■ **WHAT YOU ARE ASKED TO DO**
In the records that follow, find each line containing "description" and copy it.

[Collected data]

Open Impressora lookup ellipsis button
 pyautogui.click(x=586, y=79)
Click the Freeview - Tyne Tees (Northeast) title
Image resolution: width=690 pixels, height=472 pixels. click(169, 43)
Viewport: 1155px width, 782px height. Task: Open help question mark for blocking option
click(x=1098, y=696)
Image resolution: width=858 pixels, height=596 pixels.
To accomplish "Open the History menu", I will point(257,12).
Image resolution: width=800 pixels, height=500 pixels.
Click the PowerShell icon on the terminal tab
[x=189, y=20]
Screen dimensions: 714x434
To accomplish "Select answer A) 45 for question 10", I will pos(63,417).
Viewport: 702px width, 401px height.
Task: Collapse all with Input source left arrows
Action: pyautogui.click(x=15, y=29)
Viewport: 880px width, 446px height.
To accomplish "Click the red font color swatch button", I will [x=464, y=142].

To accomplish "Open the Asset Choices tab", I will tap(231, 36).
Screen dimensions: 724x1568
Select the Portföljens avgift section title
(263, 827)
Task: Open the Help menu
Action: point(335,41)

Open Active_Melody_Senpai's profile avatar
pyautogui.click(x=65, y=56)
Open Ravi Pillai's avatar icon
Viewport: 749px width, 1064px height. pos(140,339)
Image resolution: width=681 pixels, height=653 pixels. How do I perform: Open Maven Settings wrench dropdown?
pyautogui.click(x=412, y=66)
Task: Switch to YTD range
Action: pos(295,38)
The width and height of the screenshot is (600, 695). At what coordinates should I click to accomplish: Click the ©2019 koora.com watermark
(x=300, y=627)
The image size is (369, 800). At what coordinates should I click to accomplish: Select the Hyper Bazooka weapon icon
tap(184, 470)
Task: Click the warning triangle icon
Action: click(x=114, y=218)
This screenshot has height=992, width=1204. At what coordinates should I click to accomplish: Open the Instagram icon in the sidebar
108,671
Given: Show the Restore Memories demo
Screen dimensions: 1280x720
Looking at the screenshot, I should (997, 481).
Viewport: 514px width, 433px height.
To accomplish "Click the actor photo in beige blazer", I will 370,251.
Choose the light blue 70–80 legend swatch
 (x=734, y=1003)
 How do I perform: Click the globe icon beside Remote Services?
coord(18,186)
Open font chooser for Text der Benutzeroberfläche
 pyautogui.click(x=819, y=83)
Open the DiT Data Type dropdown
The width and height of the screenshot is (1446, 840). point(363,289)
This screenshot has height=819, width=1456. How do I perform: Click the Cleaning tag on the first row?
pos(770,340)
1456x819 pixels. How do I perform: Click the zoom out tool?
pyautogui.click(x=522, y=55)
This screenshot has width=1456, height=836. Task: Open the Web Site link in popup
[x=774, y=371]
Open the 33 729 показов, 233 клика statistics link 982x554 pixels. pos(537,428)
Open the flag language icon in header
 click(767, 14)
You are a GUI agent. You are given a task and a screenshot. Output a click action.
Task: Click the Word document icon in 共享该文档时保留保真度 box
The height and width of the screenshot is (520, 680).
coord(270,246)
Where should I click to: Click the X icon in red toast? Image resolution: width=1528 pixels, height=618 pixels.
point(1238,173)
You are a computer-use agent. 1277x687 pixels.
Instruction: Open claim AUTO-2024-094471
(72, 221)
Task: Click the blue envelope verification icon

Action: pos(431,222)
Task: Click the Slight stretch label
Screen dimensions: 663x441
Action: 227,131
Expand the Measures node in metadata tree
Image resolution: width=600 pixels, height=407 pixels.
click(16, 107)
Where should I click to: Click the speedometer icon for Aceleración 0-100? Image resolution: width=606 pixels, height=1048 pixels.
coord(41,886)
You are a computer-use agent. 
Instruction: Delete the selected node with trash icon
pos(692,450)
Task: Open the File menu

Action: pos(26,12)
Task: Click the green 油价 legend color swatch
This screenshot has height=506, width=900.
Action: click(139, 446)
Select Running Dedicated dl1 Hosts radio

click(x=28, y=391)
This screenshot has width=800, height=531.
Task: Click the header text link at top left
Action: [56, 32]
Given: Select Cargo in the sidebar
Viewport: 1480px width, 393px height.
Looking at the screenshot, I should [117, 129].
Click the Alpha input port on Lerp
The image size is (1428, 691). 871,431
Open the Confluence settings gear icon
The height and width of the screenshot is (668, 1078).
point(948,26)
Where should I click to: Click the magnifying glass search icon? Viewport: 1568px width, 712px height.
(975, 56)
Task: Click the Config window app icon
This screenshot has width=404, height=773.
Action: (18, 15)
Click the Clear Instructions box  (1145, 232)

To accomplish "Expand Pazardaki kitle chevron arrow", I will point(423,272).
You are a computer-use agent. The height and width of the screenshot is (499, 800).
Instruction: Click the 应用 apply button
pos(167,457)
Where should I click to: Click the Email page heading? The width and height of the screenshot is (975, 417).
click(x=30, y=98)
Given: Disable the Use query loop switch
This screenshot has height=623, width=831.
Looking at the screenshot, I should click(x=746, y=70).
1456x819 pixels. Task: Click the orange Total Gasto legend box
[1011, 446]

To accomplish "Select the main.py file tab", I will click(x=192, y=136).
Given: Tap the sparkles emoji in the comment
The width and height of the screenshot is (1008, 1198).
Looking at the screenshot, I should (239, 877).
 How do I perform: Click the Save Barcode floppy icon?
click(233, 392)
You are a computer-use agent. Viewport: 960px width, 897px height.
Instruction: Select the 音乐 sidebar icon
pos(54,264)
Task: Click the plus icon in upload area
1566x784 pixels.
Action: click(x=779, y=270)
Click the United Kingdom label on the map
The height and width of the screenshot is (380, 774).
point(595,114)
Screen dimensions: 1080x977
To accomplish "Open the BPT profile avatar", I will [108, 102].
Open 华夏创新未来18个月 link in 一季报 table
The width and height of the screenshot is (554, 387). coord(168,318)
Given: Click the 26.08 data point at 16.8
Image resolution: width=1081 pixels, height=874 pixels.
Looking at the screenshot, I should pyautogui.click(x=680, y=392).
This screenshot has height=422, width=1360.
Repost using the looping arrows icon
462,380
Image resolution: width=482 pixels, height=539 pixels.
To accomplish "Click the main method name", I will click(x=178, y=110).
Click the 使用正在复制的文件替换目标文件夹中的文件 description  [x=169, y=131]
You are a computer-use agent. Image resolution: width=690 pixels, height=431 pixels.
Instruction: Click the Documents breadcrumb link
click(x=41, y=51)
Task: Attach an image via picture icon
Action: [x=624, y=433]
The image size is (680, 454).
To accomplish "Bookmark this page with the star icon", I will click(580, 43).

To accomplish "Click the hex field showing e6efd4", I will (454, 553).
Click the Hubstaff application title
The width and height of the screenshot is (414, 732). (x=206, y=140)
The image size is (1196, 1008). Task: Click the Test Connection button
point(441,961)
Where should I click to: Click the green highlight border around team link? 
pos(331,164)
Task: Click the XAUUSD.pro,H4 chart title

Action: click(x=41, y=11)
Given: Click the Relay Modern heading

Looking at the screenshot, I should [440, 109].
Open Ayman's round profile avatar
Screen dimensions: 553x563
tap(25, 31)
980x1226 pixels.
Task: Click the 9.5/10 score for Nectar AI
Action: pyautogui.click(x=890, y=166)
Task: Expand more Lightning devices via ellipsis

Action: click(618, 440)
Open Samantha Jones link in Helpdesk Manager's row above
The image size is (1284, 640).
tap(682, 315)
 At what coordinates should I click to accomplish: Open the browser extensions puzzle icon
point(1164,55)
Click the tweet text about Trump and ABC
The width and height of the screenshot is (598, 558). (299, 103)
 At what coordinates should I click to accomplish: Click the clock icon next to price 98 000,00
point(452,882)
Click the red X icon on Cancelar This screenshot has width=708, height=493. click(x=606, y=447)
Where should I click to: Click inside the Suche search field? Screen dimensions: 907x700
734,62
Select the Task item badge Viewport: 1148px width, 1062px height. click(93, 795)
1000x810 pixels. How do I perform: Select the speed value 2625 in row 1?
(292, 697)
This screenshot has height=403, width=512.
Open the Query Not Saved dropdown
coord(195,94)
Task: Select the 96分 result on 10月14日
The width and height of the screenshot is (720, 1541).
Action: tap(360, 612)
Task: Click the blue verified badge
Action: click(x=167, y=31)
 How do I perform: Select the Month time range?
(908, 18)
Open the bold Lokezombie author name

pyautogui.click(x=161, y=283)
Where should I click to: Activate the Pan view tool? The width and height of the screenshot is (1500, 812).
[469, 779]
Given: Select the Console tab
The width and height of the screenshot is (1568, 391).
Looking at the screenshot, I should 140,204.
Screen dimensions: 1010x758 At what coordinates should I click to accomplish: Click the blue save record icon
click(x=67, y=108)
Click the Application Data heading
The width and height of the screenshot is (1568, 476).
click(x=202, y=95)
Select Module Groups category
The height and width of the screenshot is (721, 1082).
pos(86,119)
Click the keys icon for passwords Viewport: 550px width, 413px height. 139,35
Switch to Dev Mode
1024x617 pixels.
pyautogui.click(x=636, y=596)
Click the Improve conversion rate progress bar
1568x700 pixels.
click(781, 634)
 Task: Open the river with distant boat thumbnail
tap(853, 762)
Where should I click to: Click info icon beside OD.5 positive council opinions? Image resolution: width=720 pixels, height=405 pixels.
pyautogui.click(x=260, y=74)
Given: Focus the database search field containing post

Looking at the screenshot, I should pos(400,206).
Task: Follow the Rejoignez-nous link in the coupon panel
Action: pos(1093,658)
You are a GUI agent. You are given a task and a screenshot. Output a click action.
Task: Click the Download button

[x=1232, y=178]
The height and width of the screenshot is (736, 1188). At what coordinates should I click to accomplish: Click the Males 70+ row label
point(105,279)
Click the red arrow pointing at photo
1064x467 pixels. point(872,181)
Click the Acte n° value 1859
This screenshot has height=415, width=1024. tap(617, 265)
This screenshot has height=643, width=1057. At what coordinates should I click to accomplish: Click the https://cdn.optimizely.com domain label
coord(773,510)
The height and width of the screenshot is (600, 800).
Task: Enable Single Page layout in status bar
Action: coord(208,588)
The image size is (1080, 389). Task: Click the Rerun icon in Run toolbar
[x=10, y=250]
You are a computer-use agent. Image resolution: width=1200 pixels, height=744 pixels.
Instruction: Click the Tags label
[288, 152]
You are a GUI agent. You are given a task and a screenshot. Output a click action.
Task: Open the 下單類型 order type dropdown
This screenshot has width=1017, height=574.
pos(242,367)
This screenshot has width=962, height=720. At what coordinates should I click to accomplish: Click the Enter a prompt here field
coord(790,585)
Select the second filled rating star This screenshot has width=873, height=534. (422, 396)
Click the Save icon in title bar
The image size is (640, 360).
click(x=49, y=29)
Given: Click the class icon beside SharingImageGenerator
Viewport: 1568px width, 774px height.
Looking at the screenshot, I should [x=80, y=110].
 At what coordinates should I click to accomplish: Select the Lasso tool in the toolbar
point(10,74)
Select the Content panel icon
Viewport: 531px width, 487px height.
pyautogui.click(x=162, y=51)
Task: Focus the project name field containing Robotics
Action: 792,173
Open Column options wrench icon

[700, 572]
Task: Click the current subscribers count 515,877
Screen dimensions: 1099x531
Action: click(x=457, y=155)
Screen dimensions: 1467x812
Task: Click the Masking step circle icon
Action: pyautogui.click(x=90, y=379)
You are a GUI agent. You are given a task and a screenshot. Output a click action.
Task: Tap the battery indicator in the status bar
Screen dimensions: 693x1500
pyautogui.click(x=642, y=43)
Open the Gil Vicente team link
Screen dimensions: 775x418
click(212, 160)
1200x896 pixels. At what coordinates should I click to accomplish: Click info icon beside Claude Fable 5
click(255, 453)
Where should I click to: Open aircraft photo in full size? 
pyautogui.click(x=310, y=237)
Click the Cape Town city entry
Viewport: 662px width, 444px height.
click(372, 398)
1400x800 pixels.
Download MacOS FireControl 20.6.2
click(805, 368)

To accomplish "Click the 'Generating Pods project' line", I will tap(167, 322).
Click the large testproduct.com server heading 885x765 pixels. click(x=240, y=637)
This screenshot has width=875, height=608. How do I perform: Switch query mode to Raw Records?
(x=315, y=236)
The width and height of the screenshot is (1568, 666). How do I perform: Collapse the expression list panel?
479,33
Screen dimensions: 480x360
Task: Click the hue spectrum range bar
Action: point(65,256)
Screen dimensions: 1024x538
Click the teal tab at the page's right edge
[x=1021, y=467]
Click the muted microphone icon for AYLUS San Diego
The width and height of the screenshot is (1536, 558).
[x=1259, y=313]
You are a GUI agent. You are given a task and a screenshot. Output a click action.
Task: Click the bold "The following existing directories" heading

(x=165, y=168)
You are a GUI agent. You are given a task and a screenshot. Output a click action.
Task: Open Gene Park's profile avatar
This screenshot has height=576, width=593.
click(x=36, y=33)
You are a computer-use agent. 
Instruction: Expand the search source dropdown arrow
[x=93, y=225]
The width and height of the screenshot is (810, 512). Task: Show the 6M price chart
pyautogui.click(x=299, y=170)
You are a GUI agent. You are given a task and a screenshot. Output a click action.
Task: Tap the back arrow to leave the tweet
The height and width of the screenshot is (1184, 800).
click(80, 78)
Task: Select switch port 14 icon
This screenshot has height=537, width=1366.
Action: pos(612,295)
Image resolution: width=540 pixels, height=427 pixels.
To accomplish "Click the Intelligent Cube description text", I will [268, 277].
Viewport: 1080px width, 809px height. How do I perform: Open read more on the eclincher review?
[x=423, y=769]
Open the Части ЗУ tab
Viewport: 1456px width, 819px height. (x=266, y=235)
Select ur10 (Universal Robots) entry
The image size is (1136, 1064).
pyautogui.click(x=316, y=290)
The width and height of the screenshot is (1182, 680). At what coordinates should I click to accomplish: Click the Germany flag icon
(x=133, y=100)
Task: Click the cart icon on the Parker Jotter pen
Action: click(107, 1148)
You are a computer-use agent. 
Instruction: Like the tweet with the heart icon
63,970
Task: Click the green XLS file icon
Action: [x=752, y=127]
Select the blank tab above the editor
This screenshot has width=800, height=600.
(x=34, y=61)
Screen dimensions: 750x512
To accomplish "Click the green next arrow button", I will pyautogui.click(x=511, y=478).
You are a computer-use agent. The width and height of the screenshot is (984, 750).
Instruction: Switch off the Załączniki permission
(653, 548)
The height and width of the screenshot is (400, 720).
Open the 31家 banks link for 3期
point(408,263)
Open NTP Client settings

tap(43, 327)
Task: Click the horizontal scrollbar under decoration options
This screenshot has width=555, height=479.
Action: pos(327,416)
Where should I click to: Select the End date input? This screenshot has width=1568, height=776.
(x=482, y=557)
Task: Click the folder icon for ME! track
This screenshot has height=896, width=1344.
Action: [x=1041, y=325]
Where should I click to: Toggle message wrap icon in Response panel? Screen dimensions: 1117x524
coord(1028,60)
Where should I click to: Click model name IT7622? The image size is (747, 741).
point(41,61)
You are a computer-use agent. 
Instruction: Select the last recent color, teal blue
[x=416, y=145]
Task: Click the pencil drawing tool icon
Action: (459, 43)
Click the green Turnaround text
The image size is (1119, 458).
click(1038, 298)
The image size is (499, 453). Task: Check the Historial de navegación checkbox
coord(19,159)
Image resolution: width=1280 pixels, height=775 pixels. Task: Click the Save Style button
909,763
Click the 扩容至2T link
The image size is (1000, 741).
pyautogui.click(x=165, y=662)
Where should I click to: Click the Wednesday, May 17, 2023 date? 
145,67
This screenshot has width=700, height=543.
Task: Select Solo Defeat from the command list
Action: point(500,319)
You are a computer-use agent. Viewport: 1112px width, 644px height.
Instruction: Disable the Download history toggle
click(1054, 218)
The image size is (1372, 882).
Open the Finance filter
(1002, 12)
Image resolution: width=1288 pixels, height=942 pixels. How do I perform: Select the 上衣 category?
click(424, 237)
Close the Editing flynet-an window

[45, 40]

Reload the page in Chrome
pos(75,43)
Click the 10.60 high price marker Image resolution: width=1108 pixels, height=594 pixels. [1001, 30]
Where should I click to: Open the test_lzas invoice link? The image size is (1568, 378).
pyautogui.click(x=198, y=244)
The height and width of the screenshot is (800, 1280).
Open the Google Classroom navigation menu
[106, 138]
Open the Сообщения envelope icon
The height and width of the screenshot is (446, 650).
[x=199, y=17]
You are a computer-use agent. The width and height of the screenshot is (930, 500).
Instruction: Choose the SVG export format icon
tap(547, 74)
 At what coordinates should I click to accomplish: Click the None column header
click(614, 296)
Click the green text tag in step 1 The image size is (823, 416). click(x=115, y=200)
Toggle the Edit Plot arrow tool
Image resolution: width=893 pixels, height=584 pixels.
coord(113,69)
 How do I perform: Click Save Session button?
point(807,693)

■ **TASK RESULT**
Click the 使用正在复制的文件替换目标文件夹中的文件 description  [x=169, y=131]
To accomplish "Click the Intelligent Cube description text", I will [268, 277].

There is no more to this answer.